Das brauchte er sich nicht zweimal sagen zu lassen. Er stolperte über seine Füße und rannte beinahe Nelly um, die ihm entgegenkam.

Die Haare von Grace’ Freundin waren schwarz und glatt, ihre Haut makellos. Grace hatte sie immer darum beneidet, dass sie so graziös aussah – wie ein ganz eigenes Kunstwerk.

„Hey“, murmelte sie, während ihr Blick dem Typen folgte, dessen Namen Grace schon längst wieder vergessen hatte. „Was ist denn mit ihm?“

„Keine Ahnung, wollte mit mir ausgehen.“
„Oh, okay.“ Ihre Freundin schien abgelenkt und knabberte an ihren Fingernägeln herum.

„Alles okay?“, wollte Grace wissen, während sie den Spind abschloss und auf ihre Uhr sah. Sie musste unbedingt noch ins Atelier, wenn sie ihren Zeitplan einhalten wollte.

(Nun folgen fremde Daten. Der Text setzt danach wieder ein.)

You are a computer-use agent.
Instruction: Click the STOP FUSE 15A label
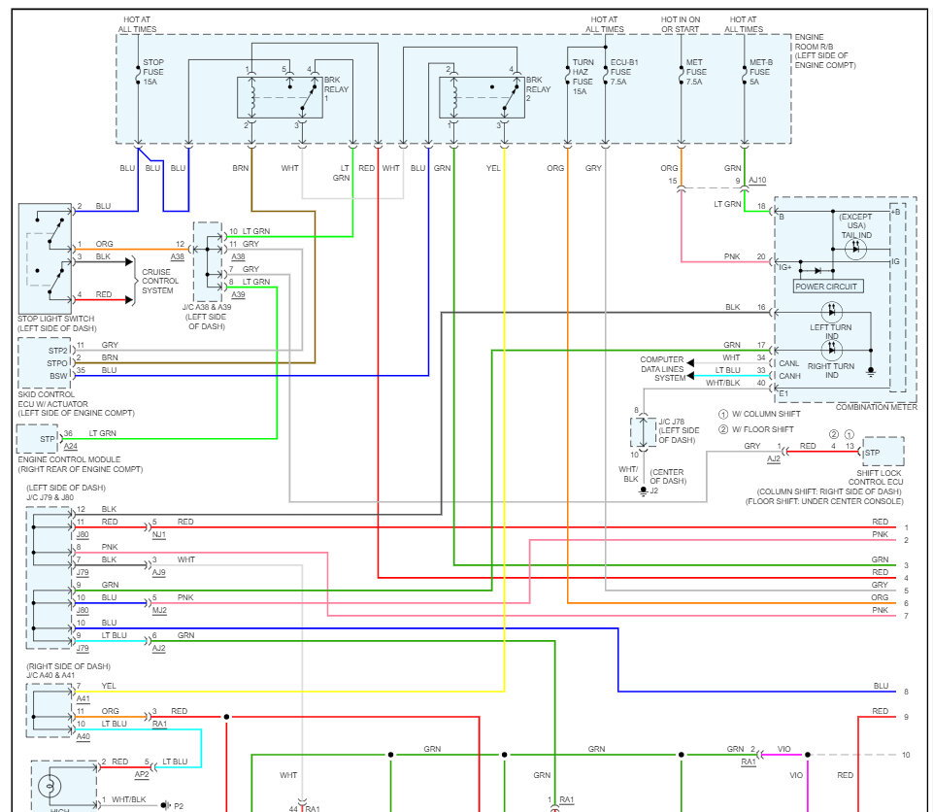[153, 72]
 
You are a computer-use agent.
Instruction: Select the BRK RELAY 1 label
[336, 88]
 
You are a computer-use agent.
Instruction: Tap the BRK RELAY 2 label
[538, 88]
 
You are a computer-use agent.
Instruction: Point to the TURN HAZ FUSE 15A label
[583, 77]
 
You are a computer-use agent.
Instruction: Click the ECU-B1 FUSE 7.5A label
[624, 72]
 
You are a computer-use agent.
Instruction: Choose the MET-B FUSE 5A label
[760, 72]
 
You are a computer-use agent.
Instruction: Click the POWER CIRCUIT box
[828, 287]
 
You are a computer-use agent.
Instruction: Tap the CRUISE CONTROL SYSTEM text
[159, 281]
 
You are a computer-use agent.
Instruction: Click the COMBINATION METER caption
[877, 407]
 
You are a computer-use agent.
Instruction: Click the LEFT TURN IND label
[831, 331]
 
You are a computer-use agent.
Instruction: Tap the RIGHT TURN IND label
[831, 371]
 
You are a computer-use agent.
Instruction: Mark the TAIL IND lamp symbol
[855, 249]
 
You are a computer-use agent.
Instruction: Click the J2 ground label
[654, 491]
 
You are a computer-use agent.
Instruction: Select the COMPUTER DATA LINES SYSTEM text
[662, 369]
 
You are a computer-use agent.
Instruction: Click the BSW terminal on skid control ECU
[58, 376]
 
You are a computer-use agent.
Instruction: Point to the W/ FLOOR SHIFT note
[756, 429]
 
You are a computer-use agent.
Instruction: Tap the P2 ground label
[179, 806]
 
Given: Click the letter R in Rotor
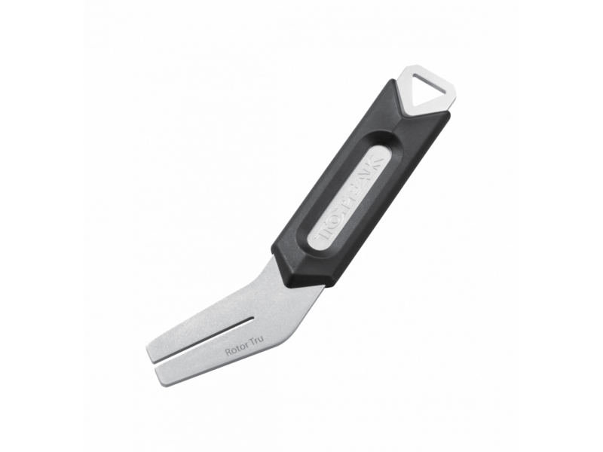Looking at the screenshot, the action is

„Nein, nicht echt“, stellte Nelly fest und ließ ihre Hand vom Mund sinken. „Mein … mein Opa ist ja letzte Woche gestorben und heute soll die Beerdigung sein …“

„Oh, richtig.“ Grace nickte. Das hatte sie schon fast wieder vergessen. „Du schaffst das schon.“

Nellys Mundwinkel zuckten. „Ich weiß nicht … ich dachte, du könntest vielleicht mitkommen? Als emotionale Unterstützung?“

„Oh.“ Grace’ Augenbrauen flogen nach oben.

Ihr tat es wirklich leid, dass Nellys Opa tot war. Sie wusste, dass es ihrer Freundin nicht gerade gut ging und sie hätte ihr die Situation gerne erträglicher gemacht. Aber sie war nicht wirklich in der Position dazu. Sie konnte ihn nicht zurückholen und sie hatte so viel um die Ohren …

Sie tätschelte Nelly tröstend den Arm. „Nelly, das würde ich wirklich gerne, aber ich habe heute den Termin mit der Galeristin und …“

Ihre Freundin versteinerte unter ihrer Berührung und machte einen Schritt zurück. „Grace, die Beerdigung geht nur ein paar Stunden und ich dachte, du könntest deine Kunst vielleicht für einen Moment hintenanstellen.“

Also, das war jetzt nicht fair. Sie hatte so hart gearbeitet!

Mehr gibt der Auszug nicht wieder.